= Uraicecht Becc =

Uraicecht Becc (Old Irish for "Small Primer"; uraicecht is a variant of airaiccecht [air- 'before' + aiccecht 'instruction,' from Latin acceptum], 'primer') is an Old Irish legal tract on status. Of all status tracts, it has the greatest breadth in coverage, including not only commoners, kings, churchmen and poets, but also a variety of other professional groups, including judges. However, it does not go into as much detail for each group and level as do other status tracts. T.M. Charles-Edwards suggests that it is "almost certainly of Munster origin", as it asserts the supremacy of the king of Munster above other Irish kings and makes reference to the monasteries of Emly and Cork.

==Contents==
The Small Primer goes into detail regarding the poets' place in Irish society. It lists the seven grades of poets, including their honor price, and the pay earned for the various meters they could perform.
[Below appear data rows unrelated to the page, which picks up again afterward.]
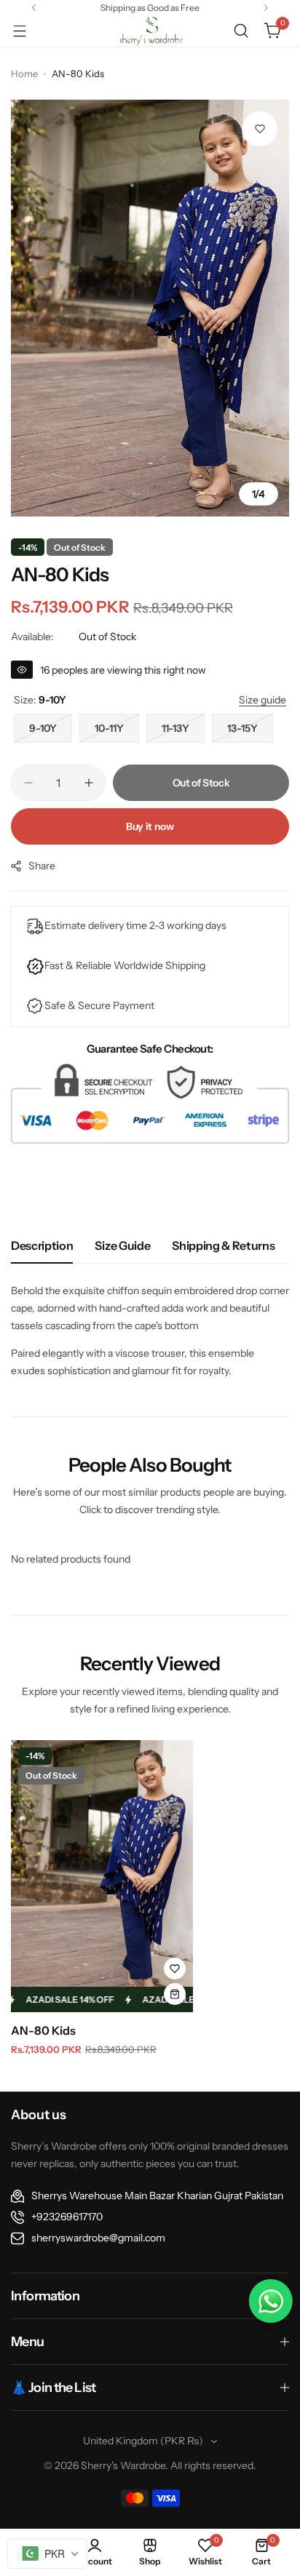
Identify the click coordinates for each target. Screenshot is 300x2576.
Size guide (122, 1245)
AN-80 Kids (43, 2030)
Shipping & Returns (223, 1245)
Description (42, 1245)
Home (24, 73)
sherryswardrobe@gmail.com (98, 2237)
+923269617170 (67, 2216)
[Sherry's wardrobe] (150, 30)
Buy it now (150, 826)
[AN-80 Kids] (102, 1876)
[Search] (241, 31)
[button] (34, 7)
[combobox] (47, 2553)
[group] (150, 308)
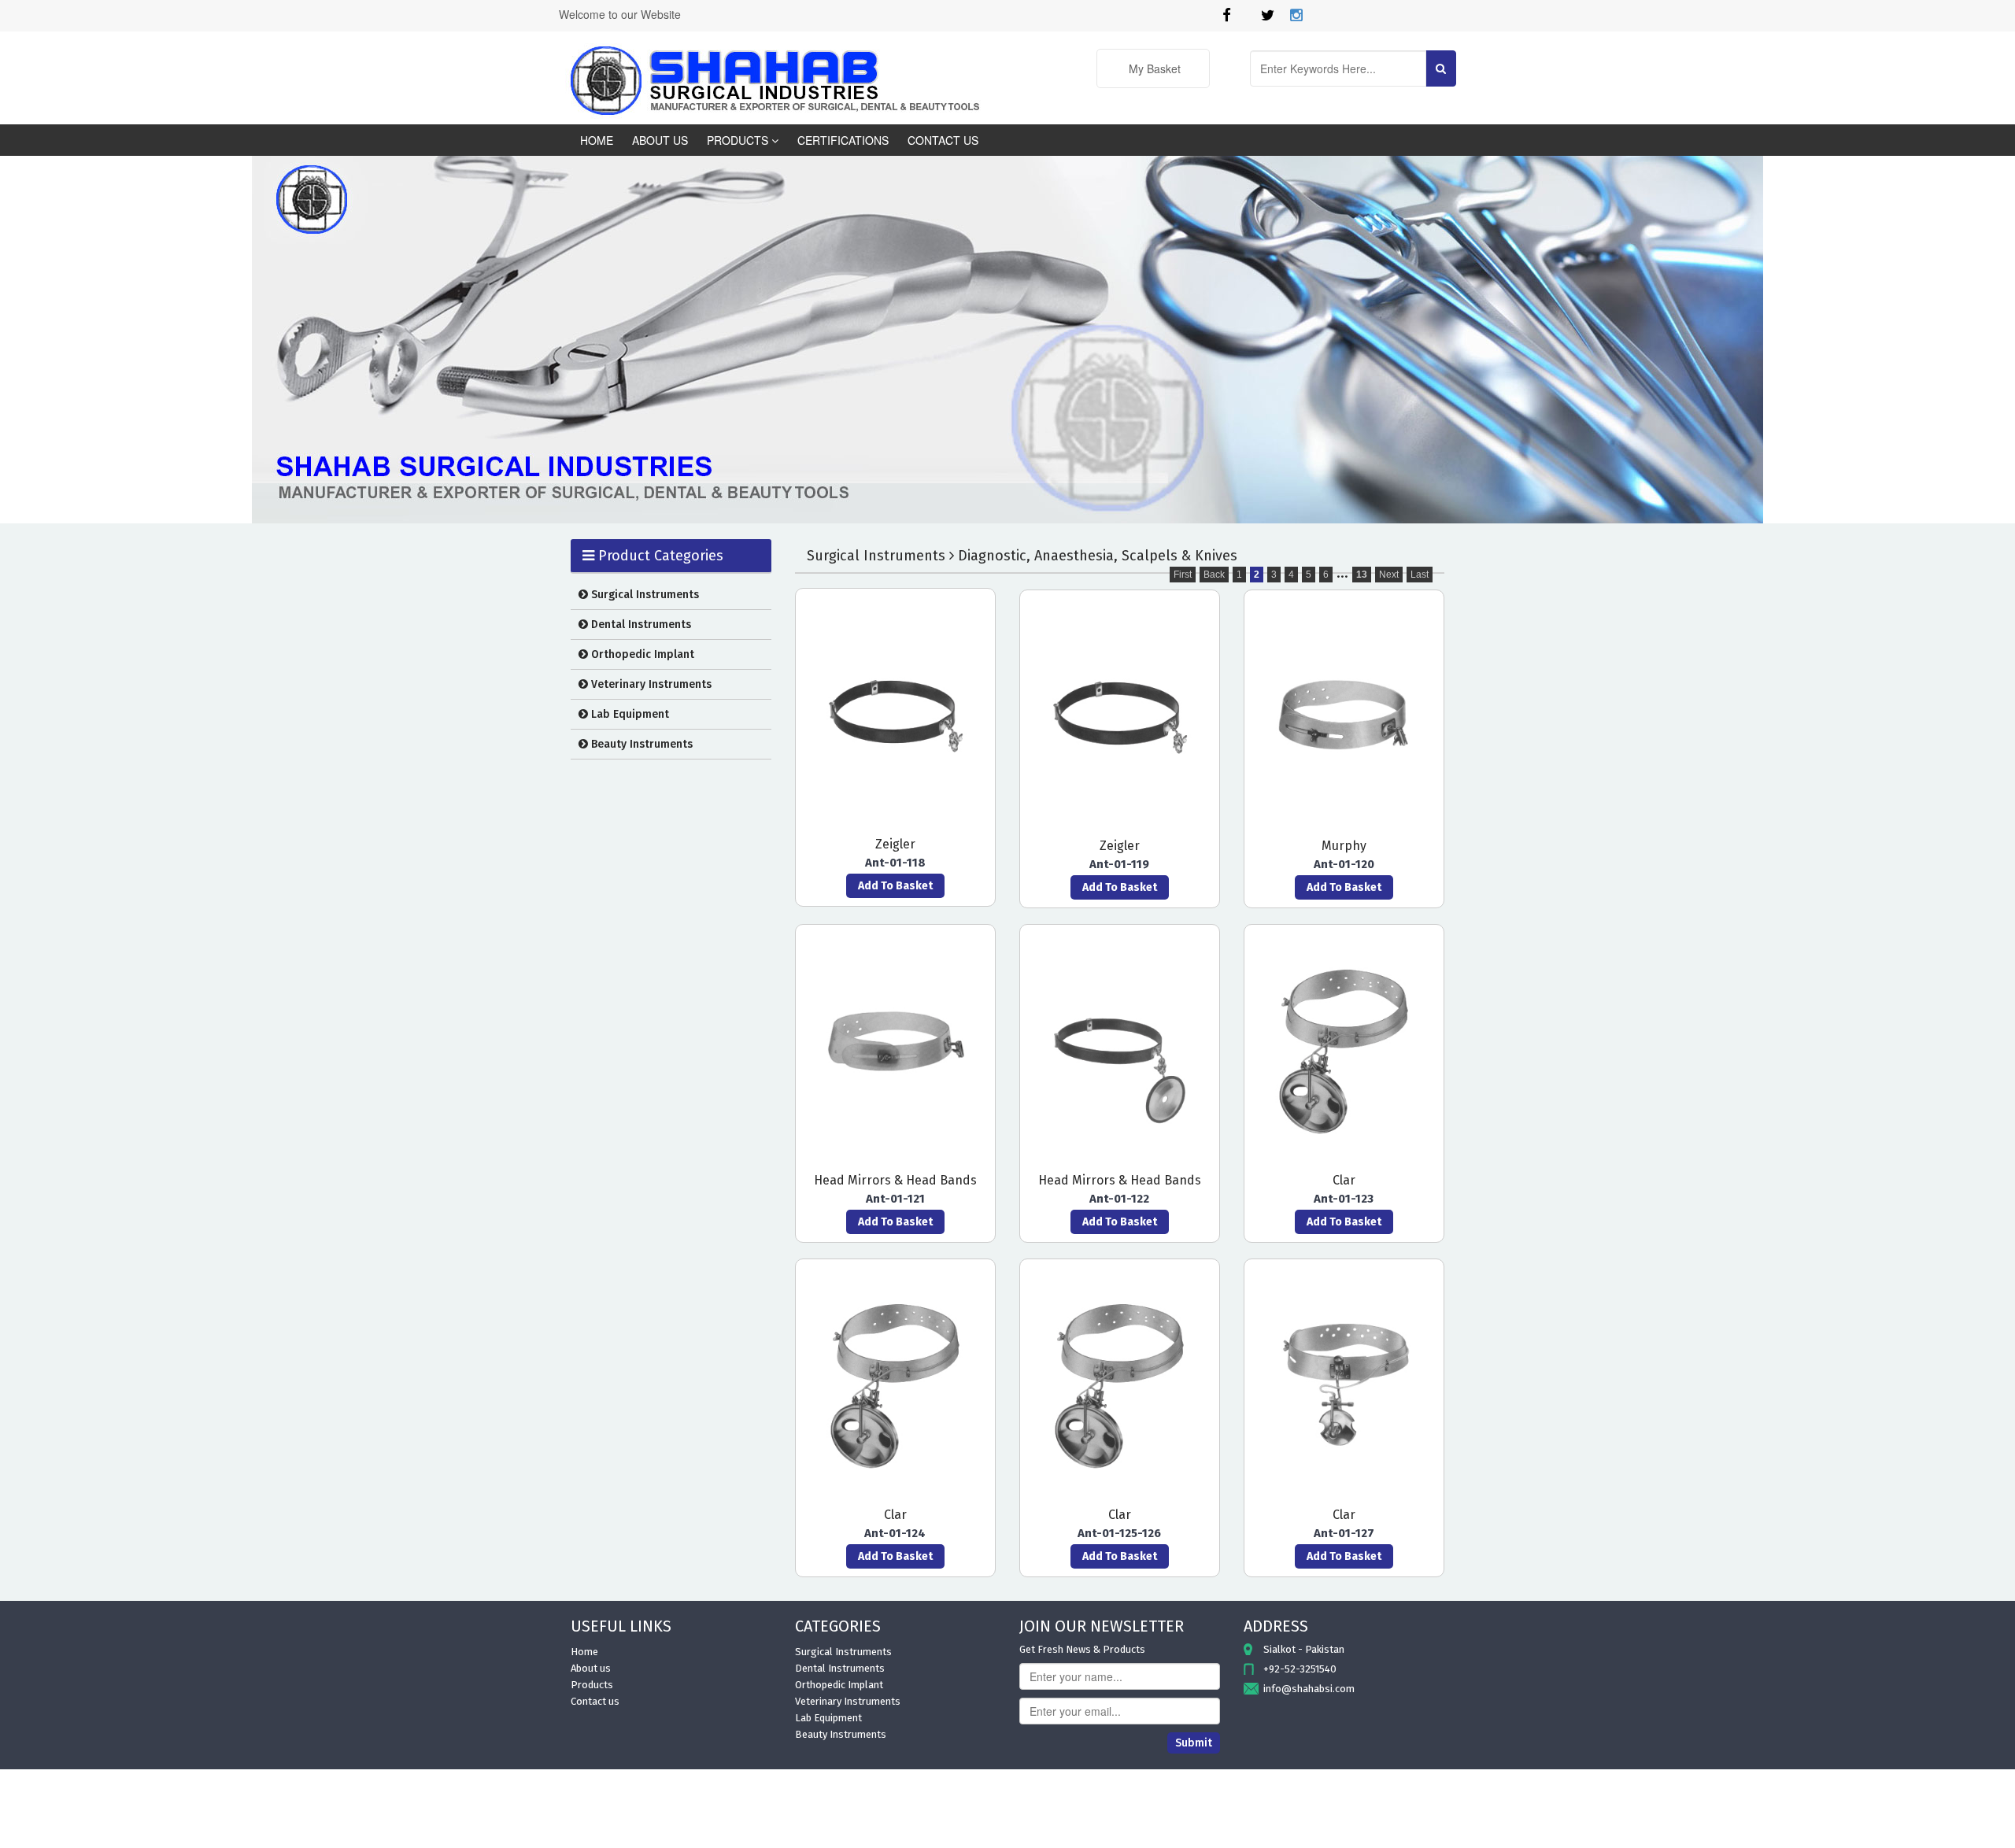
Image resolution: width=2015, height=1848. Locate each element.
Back (1214, 574)
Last (1419, 574)
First (1183, 574)
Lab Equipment (628, 714)
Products (592, 1685)
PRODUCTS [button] (739, 140)
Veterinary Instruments (650, 684)
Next (1389, 574)
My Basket (1153, 68)
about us (660, 140)
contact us (943, 140)
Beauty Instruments (640, 744)
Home (584, 1652)
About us (591, 1668)
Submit (1193, 1743)
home (596, 140)
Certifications (843, 140)
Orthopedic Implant (641, 654)
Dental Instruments (639, 624)
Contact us (595, 1701)
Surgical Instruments (643, 594)
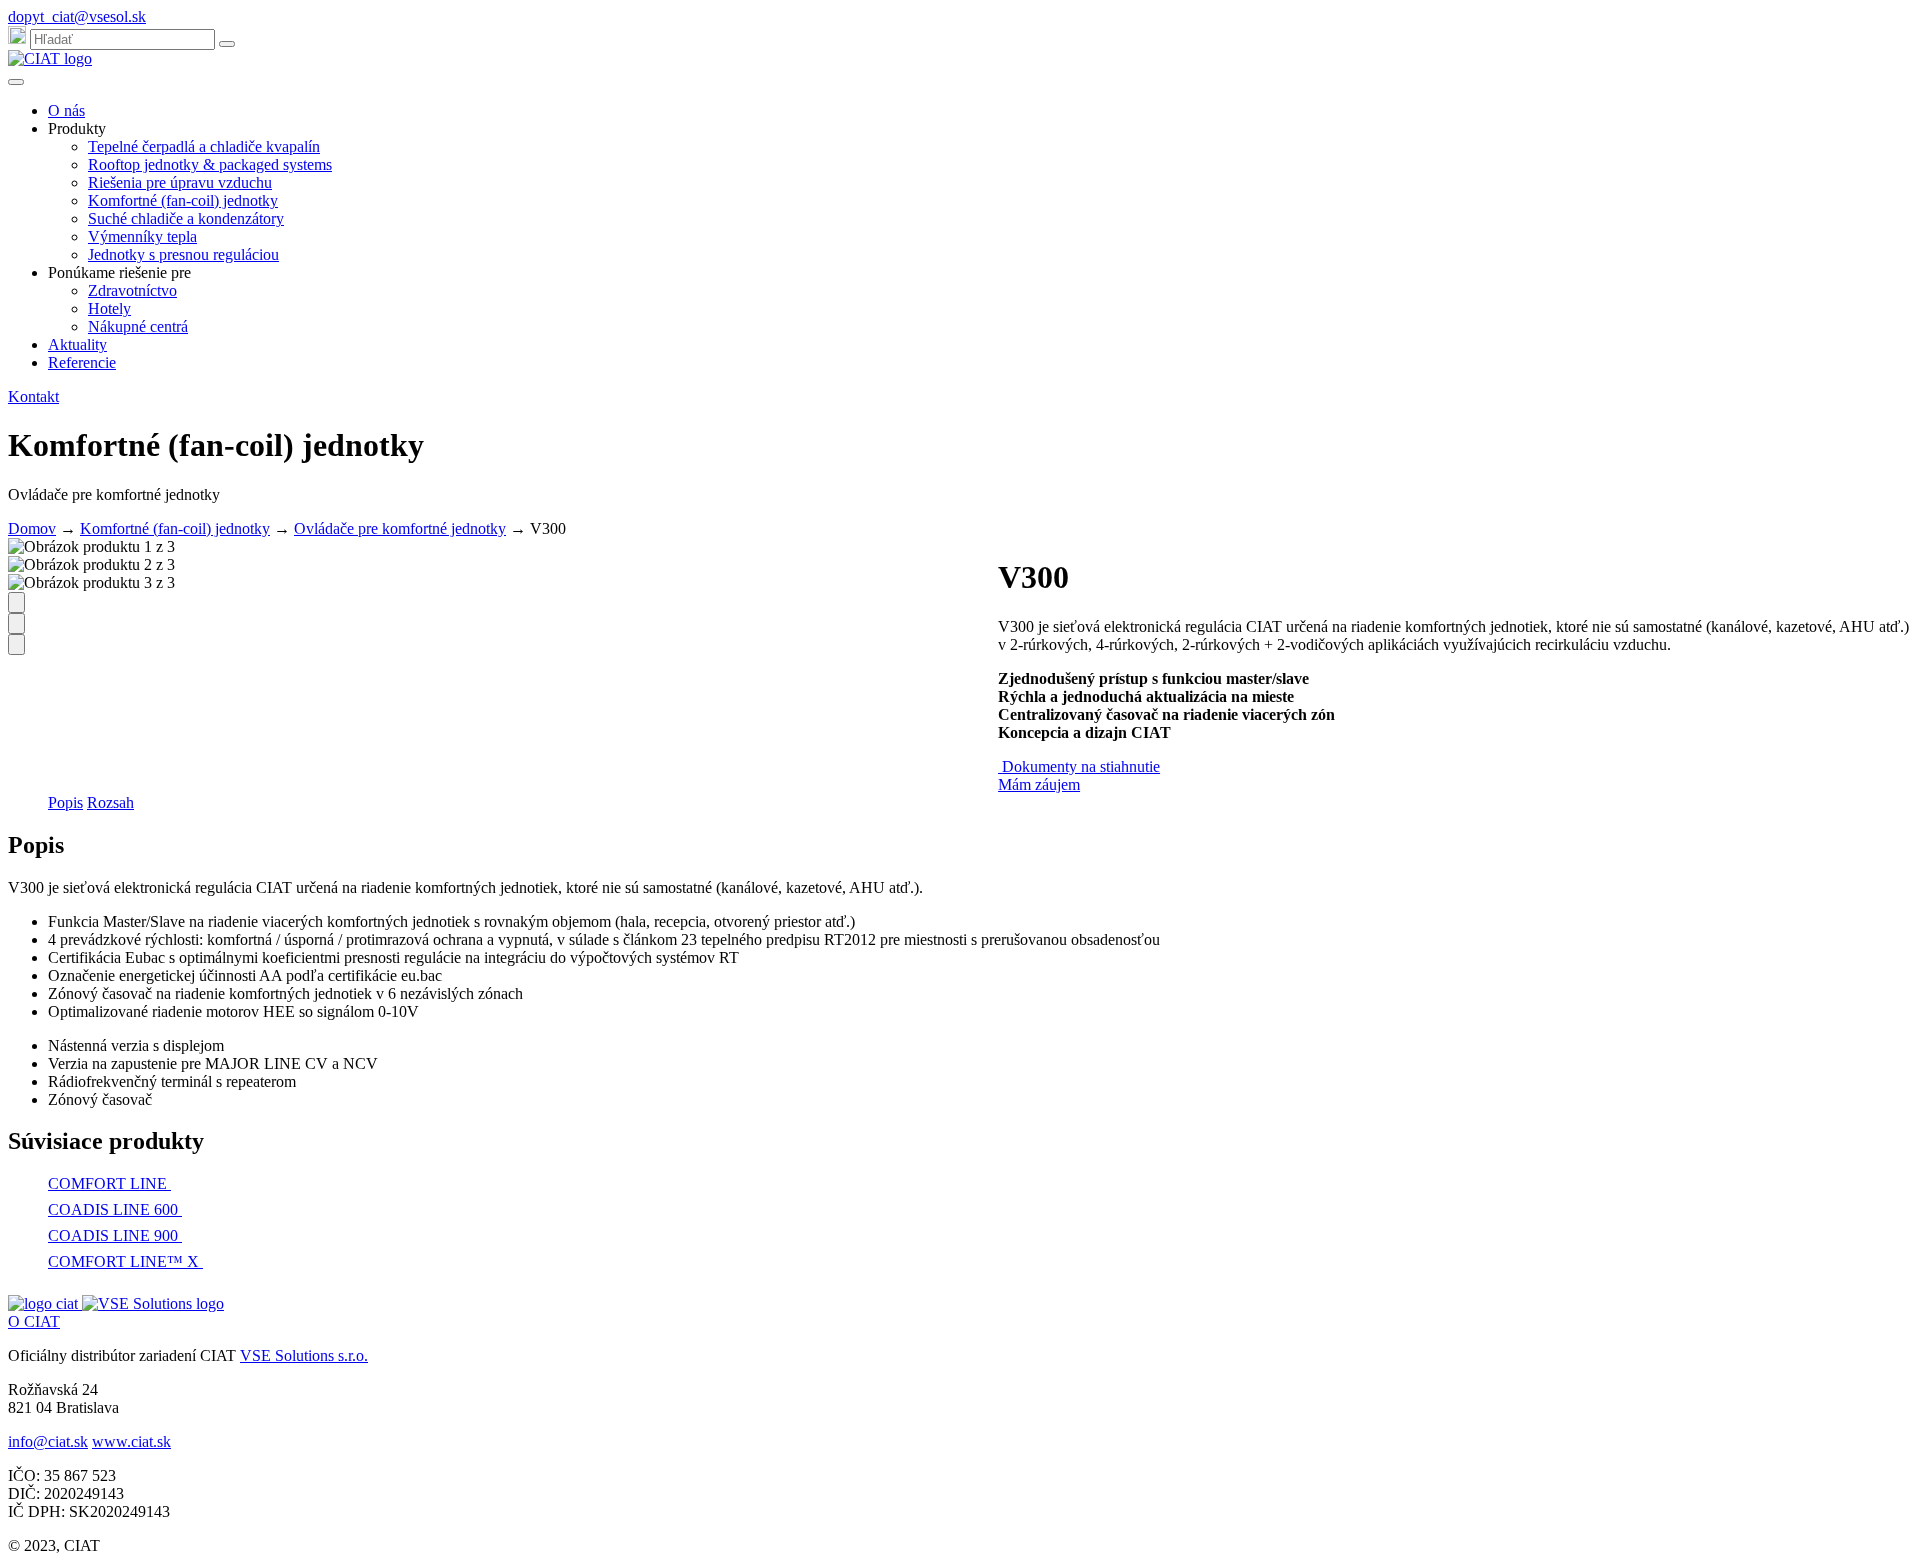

D.A. Binchy suggested that Uraicecht Becc (alongside the legal tracts Bretha Étgid, Cóic Conara Fugill, and the first and second Bretha Nemed) was the work of a hypothesised Nemed school, perhaps located in Munster. Binchy suggested that there was a strong pagan element in the writings of this school; this contention has come under criticism from Donnchadh Ó Corráin, Liam Breatnach and Aidan Breen.

==Edition==
- D.A. Binchy, Corpus Iuris Hibernici: 1590–1618; 634–655; 2318–2335; & 2255–2282.